The unintended benefit of this two-sided process is that I started on the back, and it gave me a chance to hone my technique before moving onto the front, which would be visible.

To begin, I glued the crosspieces to my boards using wood glue, and then clamped the whole shebang together:

After the glue dried the requisite amount of hours, I “distressed” the boards by thwacking them with this thing:

fencing tool

Joshua says it’s called a “fence tool,” but I say it’s a wood banger upper. I used the pointy end to nick little pockmarks randomly, and the blunt end to bang at the edges of the boards.

photoframe05Now for the first layer of paint.

First layer of paintAnd here’s where the candle comes in. After the first layer of paint is completely dry, scrape the candle over the first layer of paint. Wherever you scrape on the wax, the second layer of paint won’t stick, so think about where the paint would naturally wear: usually along edges, and any broad surfaces that might be easily scratched.

candle wax

See the wax?

See the wax?

Ready for paint #2. I coated the whole thing with satin finish Robin’s Egg blue. I believe it was Behr paint, which is pretty high quality. If you’re using a paint with less dense pigment, and you’re painting a light color over a dark, you might need to do two coats.

Coat #2

Wait until this coat is absolutely dry, at least overnight. Use the sand paper to lightly scratch the places you scraped candle wax. I found that folding the sandpaper and using the crease was the best method. If you can’t remember where you scraped on the candle wax, sand lightly over the boards with the broad surface of the sandpaper. The top coat of paint should come off pretty easily and show you where to scrape a little harder.
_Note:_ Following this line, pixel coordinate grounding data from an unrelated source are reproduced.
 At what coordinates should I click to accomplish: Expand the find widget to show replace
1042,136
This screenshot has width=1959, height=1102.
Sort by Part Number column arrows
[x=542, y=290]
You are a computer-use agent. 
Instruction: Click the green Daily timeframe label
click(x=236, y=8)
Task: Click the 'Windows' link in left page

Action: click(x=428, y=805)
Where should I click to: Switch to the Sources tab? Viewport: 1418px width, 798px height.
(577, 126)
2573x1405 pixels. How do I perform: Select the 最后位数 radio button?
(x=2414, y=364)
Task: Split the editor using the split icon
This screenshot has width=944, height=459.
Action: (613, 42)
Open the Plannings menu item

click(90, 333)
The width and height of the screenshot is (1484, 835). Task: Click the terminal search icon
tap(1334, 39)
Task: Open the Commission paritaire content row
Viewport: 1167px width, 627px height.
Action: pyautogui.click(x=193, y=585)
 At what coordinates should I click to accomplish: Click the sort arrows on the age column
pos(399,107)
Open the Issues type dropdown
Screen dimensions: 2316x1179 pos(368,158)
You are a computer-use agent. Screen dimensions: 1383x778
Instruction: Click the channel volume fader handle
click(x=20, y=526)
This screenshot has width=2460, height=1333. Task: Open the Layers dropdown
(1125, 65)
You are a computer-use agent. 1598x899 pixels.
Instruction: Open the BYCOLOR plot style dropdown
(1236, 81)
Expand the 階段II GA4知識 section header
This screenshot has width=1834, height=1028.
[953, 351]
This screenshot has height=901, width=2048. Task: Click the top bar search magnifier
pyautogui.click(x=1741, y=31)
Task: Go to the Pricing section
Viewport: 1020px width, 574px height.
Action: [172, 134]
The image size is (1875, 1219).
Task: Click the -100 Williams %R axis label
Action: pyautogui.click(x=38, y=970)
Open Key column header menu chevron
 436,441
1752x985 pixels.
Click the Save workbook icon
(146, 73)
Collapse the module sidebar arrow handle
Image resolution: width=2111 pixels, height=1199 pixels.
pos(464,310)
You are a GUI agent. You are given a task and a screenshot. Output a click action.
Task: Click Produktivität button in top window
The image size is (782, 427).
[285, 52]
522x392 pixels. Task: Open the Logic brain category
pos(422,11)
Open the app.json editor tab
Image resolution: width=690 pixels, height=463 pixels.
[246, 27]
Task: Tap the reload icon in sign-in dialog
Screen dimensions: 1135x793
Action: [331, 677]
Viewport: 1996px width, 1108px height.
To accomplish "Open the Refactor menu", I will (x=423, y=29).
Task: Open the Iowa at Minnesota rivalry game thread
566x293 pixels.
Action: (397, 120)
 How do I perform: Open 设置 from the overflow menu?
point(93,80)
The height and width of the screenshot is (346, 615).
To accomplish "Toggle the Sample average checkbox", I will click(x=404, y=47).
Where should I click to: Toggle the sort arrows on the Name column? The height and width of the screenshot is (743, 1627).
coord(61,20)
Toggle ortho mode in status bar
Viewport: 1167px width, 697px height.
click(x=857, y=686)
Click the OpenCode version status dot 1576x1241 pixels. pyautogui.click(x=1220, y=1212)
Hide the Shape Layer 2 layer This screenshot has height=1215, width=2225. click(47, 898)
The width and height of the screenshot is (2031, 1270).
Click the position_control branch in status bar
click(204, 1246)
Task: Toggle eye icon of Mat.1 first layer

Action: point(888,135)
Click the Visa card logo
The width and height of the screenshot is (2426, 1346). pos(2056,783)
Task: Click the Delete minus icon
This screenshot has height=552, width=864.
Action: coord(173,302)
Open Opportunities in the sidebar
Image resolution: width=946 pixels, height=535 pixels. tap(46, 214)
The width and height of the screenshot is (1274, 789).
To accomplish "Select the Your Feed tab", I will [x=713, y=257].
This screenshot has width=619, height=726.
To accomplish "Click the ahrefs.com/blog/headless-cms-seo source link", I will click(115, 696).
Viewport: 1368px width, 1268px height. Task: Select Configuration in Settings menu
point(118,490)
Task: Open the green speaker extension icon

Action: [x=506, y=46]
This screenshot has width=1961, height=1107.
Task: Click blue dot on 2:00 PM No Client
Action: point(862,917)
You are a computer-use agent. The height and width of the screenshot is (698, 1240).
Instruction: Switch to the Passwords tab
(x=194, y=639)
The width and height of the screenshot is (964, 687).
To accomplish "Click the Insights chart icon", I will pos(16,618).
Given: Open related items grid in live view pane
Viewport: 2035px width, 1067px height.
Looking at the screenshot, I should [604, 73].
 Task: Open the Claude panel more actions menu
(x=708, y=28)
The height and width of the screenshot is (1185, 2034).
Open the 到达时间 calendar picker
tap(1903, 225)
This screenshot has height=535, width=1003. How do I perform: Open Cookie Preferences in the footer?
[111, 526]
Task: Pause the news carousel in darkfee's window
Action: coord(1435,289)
At this point, I could have called it done, but I wanted the whole thing to look a bit more just-dug-out-of-the-back-of-the-attic, so I used the Ralph Lauren tobacco glaze, also leftover from the kitchen cabinets. After applying, I waited just a few moments and wiped it off, careful not to press too hard. The idea is to let the glaze settle into the grooves, as well as those dings and scrapes inflicted earlier.

You can see how it really helps the whole piece look aged:



After letting the glaze dry, you can apply a clear poly or acrylic finish if you want; I tried a clear spray-on “matte” acrylic finish and it came out glossy! What could be worse than spending days dinging and dulling and distressing an item, only to make it look shiny and new in one fell swoop? This is why you do test pieces first. Fortunately, I tried the spray finish on the back first, so nothing was lost. I didn’t use any finish on the front.

Once the whole process is complete for the back, flip it over and do it all over again.


Glue the little clothespins to the front of the frame. I stained mine blue and roughed them up a bit to be in keeping with the rest of the piece.


Although the front crosspieces are centered, I deliberately set the top back crosspiece lower to leave room for the hanging wire. Hanging a heavy piece of solid wood is a little different than hanging a picture frame. Without the back crosspieces, the hanging nail would have pushed the top of the frame away from the wall, causing it to tilt downwards. The crosspieces give 3/8 in. space from the wall for the nail. I used tiny eye screws  to mount the hanging wire, which are just barely recessed from the back crosspiece. Little felt pads will keep the whole thing from scratching the wall paint.